Predicting 30-Day Hospital Readmissions for Diabetic Patients

Overview

This project focuses on predicting whether a diabetic patient will be readmitted to the hospital within 30 days of discharge using real-world clinical data. Hospital readmissions are costly and often indicate gaps in patient care, making accurate prediction especially important in healthcare settings where false negatives can have serious consequences.

The goal of this project was to build an interpretable classification model that prioritizes recall, ensuring that high-risk patients are identified and can receive preventative follow-up care.

Dataset

Source: UCI Machine Learning Repository
Dataset: Diabetes 130-US Hospitals for Years 1999–2008
Size: 101,766 patient encounters
Features: 50 variables including demographics, diagnoses, lab procedures, medications, and hospital utilization

Target Variable

readmitted → transformed into a binary indicator representing whether a patient was readmitted (within or after 30 days).

Data Cleaning & Preparation

Replaced missing value placeholders (?) with NaN
Dropped features with excessive missingness or limited predictive value
Imputed missing categorical values (race and diagnosis codes) as "Unknown"
Removed identifier columns to prevent data leakage
One-hot encoded categorical variables
Created a binary readmission label for modeling

Exploratory Data Analysis (EDA)

Key insights from the exploratory analysis:

Average hospital stay is approximately 4 days
Majority of patients are over age 50
Emergency and urgent admissions dominate the dataset
Medication counts and length of stay show modest correlation with readmission
Insulin prescription patterns suggest potential under-adjustment of treatment plans
Demographic imbalance may impact model fairness

Visualizations included:

Correlation heatmaps
Pair plots of clinical utilization variables
Demographic distributions (age, race, gender)
Readmission rates by admission type and insulin status

Modeling Approach

Model: Logistic Regression

Logistic regression was chosen for its interpretability and suitability as a baseline model in a high-dimensional healthcare dataset.
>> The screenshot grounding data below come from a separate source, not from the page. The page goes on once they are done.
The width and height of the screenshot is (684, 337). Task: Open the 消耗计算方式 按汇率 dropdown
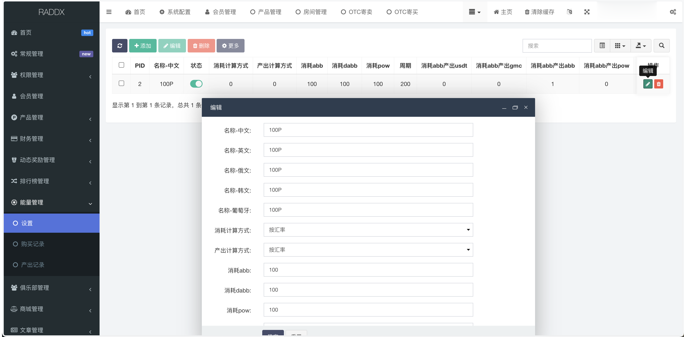(368, 230)
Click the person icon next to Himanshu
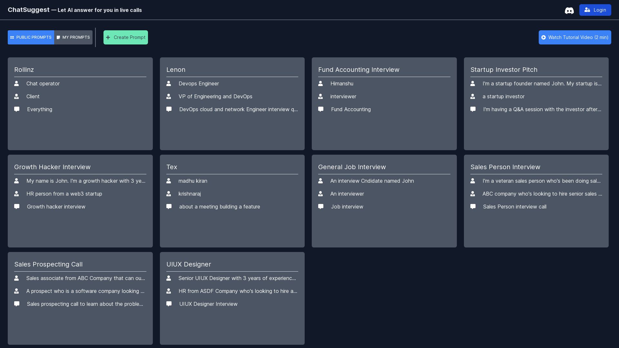 [321, 83]
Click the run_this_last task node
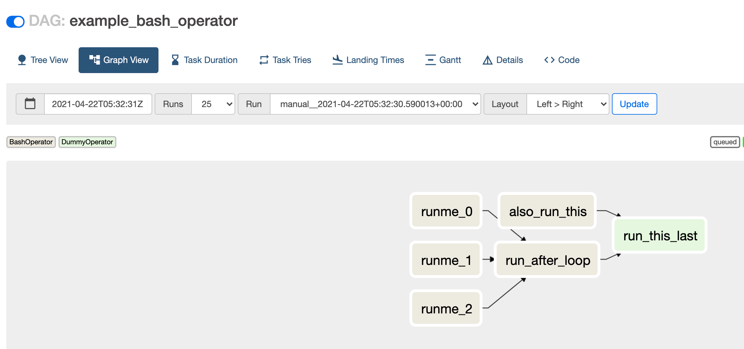Viewport: 744px width, 349px height. [660, 235]
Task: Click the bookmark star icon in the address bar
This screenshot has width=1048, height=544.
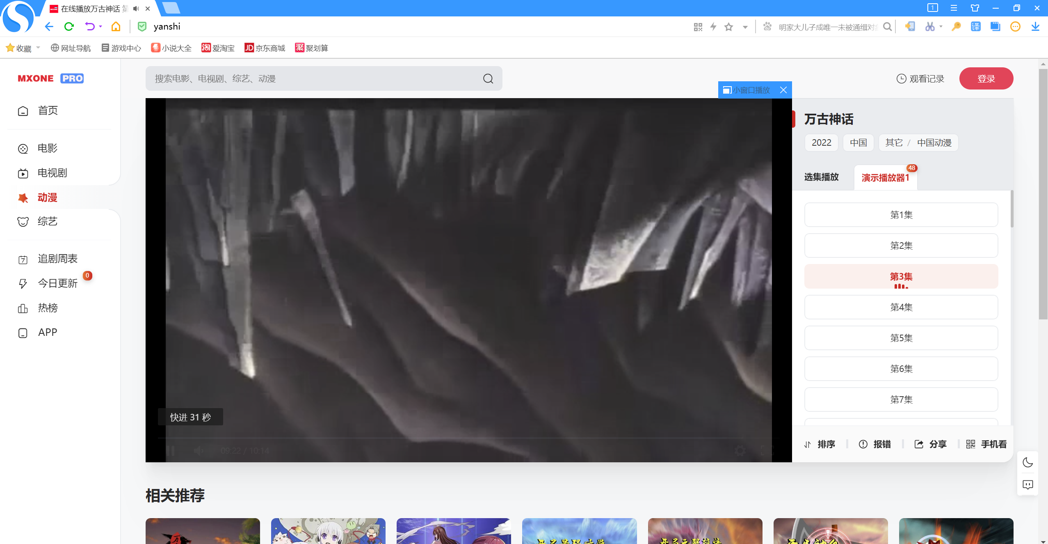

Three model configurations were evaluated:

Standard Logistic Regression
Class-Balanced Logistic Regression
Balanced Logistic Regression with Custom Probability Thresholds

Results

Model Variant	Recall (Readmitted)	Precision	Accuracy	ROC-AUC
Standard Logistic Regression	0.49	0.62	0.63	0.67
Balanced Logistic Regression	0.58	0.60	0.63	0.67
Balanced + Threshold (0.35)	0.89	0.50	0.55	0.67

Key takeaway:
Adjusting class weights and decision thresholds significantly improved recall, capturing most potential readmissions. While precision decreased, this tradeoff is appropriate in a healthcare context where missing at-risk patients is more costly than false positives.

Technologies Used

JupyterLab
Matplotlib
NumPy
Pandas
Python
Scikit-learn
Seaborn

Future Improvements

Evaluate tree-based models (Random Forest, Gradient Boosting)
Add model explainability (feature importance, SHAP)
Address demographic imbalance with fairness-aware methods
Incorporate temporal admission patterns

Why This Project Matters

This project demonstrates applied machine learning in healthcare, emphasizing ethical tradeoffs, evaluation beyond accuracy, and decision-making under uncertainty using real-world clinical data.